--- Extrait de page ---
Antilles, Guyane • Septembre 2015
dissertation • Série L
Peut-on être heureux sans le savoir ?
Les clés du sujet
Définir les termes du sujet
« Peut-on »
On pose ici la question d’une possibilité mais aussi d’une légitimité ou encore d’une autorisation morale.
« Être heureux »
On indique par là l’état de celui qui a atteint le bonheur, c’est-à-dire un état de satisfaction totale et durable qui se distingue d’un plaisir ou d’une joie éphémères.
« Sans le savoir »
Cette expression indique d’abord un état d’inconscience, mais cela peut également renvoyer à un défaut de connaissance, autrement dit un état d’ignorance selon un sens plus épistémologique, moins psychologique. Dans le premier cas, « savoir » est pris comme un verbe à l’infinitif ; dans le second, il peut être pris comme substantif.
Dégager la problématique du sujet et construire un plan
La problématique
A priori, si le bonheur consiste en un état de satisfaction, être heureux suppose de prendre conscience d’avoir fait ce que l’on souhaitait. Donc le bonheur serait corrélatif de son savoir. Pourtant, il n’est pas rare de « prendre conscience » de son bonheur passé, une fois seulement que la situation change, se détériore. Mais qu’est-ce qu’un bonheur qui ne s’accompagne pas de la jouissance de son état ? Le bonheur n’est-il pas d’abord une possibilité d’exercer librement son jugement ?
Le plan
On verra dans un premier temps que le bonheur peut être lié à la représentation et à l’acceptation de la réalité et qu’en ce sens le bonheur ne relève pas d’une situation mais d’un état d’âme. Être heureux serait se savoir heureux (première partie). Cependant, si la survenue de certains malheurs nous fait dire que nous étions heureux sans le savoir c’est que, soit le bonheur peur être défini objectivement indépendamment de la représentation que l’on s’en fait, soit que nous sommes victimes d’une illusion rétrospective (deuxième partie). Le savoir n’est-il pas plutôt ce qui contribue au bonheur, propre de l’homme, être de culture (troisième partie) ?
Éviter les erreurs
Ce sujet est assez difficile car il exige de bien maîtriser le chapitre sur le bonheur, que l’on doit distinguer du plaisir ou de la joie. Il faut pouvoir articuler le sujet aux problématiques générales du bonheur : est-ce une réalité, un idéal ou une utopie ? Comment le définir ? Est-ce un état d’esprit, ou relève-t-il d’une situation ? Est-il, comme l’étymologie l’indique, lié au hasard, ou bien est-il plutôt le résultat de l’action humaine ? Il va donc falloir réussir à articuler toutes ces questions autour d’un fil directeur cohérent.
Corrigé
Corrigé
Les titres en couleurs servent à guider la lecture et ne doivent en aucun cas figurer sur la copie.
Introduction
Conseil
Il est possible d’accrocher le lecteur par une situation banale mais qui donne l’occasion d’apporter une première distinction conceptuelle, ici entre état et conscience du bonheur.

--- Données fournies ---
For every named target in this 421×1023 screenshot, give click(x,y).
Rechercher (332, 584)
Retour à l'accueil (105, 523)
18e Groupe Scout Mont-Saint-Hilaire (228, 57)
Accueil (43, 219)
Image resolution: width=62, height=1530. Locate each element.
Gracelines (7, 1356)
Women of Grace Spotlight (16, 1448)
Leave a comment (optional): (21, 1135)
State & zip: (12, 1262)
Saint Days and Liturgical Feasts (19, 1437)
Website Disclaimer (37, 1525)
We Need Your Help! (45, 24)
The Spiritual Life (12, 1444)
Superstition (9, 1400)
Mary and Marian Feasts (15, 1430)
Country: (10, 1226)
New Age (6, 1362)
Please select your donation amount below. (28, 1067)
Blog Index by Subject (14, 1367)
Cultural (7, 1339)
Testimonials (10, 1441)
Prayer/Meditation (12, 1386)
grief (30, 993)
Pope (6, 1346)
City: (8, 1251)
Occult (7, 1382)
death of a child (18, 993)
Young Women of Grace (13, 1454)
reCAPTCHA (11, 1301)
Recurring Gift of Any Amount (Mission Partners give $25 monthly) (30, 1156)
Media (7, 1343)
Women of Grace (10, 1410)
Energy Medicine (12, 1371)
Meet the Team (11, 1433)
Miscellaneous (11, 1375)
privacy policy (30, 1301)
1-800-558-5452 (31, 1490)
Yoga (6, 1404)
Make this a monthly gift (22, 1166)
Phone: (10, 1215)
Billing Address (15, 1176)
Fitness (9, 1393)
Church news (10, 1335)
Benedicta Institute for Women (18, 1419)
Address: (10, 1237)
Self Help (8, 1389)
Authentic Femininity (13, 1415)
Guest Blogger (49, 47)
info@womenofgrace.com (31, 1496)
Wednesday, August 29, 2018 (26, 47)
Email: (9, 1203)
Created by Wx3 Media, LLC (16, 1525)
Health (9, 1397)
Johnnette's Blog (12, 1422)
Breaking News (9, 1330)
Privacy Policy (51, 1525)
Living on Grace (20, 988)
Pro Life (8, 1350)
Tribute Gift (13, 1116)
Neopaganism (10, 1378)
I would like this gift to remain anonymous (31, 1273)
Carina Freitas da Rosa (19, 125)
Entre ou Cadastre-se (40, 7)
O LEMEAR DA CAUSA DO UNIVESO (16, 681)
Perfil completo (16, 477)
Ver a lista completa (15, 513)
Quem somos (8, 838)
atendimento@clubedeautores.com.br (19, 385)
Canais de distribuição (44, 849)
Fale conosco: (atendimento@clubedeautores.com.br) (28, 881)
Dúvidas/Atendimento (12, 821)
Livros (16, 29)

--- Consignes ---
1 - Indiquez, pour chacune des affirmations suivantes, si elle concorde avec l’extrait, en répondant par oui ou par non et en citant les mots décisifs de l’extrait : (a) le bonheur se distingue d’un plaisir ou d’une joie éphémères ; (b) les titres en couleurs doivent figurer sur la copie ; (c) le plan proposé ne comporte que deux parties.
2 - Reproduisez fidèlement le passage de l’extrait qui va de « Les clés du » jusqu’à « d’une joie éphémères. ».

--- Réponses par tâche ---
1 -
(a) Oui : « un état de satisfaction totale et durable qui se distingue d’un plaisir ou d’une joie éphémères ».
(b) Non : « ne doivent en aucun cas figurer sur la copie ».
(c) Non : « être de culture (troisième partie) ».

2 -
Les clés du sujet
Définir les termes du sujet
« Peut-on »
On pose ici la question d’une possibilité mais aussi d’une légitimité ou encore d’une autorisation morale.
« Être heureux »
On indique par là l’état de celui qui a atteint le bonheur, c’est-à-dire un état de satisfaction totale et durable qui se distingue d’un plaisir ou d’une joie éphémères.